Im Jahr 1976 wird der britische Toningenieur Gilderoy (Toby Jones) nach Rom geholt, um an der Tonspur eines Films zu arbeiten. Früh sieht man den Vorspann dieses Films, betitelt The Equestrian Vortex, einen jener typischen Vorspänne des italienischen Genrekinos jener Jahre, komponiert aus leuchtendem Rot und tiefstem Schwarz, mit schattenhaften Umrissen von Figuren und unterlegt mit einer treibenden Musik. Aber dieser Vorspann ist in gewisser Weise auch eine Täuschung, weckt er doch beim Cineasten den Appetit auf mehr. Der Film allerdings, bei dem es um Hexen, Folterungen und den Auftritt Satans geht, bleibt für den Kinozuschauer unsichtbar, er ist fortan nur noch auf der Tonspur präsent – und als Flimmern auf den Gesichtern der Menschen im Studio, die diese Tonspur erstellen.

Da werden verschiedenste Obst- und Gemüsestücke (bevorzugt Wassermelonen) mit Messern traktiert oder schwungvoll berstend auf den Fußboden geschleudert, was martialische Geräusche erzeugt, die von exzessiven körperlichen Torturen im Film künden; diverse Darstellerinnen bemühen sich, markerschütternde Schreie auszustoßen.

Nie verlässt der Film die Welt der Innenräume, neben dem spärlich ausgeleuchteten Tonstudio sieht man lediglich einen hellen, menschenleeren Flur und Gilroys ebenfalls abgedunkeltes Apartmentzimmer, in dem die Lektüre von Briefen seiner Mutter die einzige Abwechslung für den Engländer fern der Heimat markiert – Briefe über das Wachstum der Pflanzen im Garten und geschlüpfte Vogeljunge.
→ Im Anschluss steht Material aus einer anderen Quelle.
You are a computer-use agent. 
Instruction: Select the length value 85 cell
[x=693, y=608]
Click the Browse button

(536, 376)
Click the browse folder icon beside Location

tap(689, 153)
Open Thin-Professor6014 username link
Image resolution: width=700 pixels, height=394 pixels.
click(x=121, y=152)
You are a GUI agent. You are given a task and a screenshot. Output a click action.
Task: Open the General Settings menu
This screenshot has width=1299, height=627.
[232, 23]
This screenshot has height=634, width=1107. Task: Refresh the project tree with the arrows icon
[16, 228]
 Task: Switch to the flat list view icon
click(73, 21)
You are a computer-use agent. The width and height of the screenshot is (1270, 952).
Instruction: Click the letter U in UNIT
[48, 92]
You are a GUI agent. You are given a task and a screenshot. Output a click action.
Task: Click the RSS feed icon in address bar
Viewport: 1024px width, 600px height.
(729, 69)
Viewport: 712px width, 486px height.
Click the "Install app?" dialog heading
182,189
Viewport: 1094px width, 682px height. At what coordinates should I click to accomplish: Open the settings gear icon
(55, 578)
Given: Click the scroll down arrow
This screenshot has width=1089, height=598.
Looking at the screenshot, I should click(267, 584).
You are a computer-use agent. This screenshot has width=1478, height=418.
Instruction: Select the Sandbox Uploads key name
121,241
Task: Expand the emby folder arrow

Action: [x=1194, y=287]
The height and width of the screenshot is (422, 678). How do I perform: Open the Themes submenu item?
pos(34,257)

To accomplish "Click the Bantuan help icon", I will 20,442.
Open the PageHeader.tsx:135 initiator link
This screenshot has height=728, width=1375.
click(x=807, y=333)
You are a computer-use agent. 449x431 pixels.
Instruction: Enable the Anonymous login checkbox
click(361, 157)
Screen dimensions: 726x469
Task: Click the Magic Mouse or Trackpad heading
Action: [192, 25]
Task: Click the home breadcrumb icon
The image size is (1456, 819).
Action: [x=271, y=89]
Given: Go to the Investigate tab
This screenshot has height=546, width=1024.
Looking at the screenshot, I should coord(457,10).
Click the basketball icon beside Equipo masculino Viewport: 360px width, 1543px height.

Wenn der letzte dieser Briefe plötzlich nahe an die Welt von The Equestrian Vortex heranrückt, ahnt der Zuschauer, dass Gilderoy Gefahr läuft, seinen Verstand zu verlieren – oder dies tatsächlich schon geschehen ist.

Es ist ein konsequenter Endpunkt einer alptraumhaften Entwicklung, in der die Macht der Filmbilder ihre Wirkung nicht verfehlt. Schon die wiederholt in Nahaufnahme ins Bild gerückten behandschuhten Hände beschworen zuvor den »Giallo« herauf, zu dessen Merkmalen solche Bilder gehören – dabei hantieren diese Hände hier nur mit dem Filmstreifen. Gilderoy, kongenial verkörpert von Toby Jones, versucht immer wieder, die Erstattung seiner Flugkosten einzuklagen. Das wird ihm ein ums andere Mal verweigert und nimmt schließlich kafkaeske Züge an, wenn er nach vielen Vertröstungen schließlich einen Mann am Telefon hat, der glatt behauptet, dass es diesen Flug nie gegeben habe. Doch am Ende ist das noch das kleinste von Gilroys Problemen.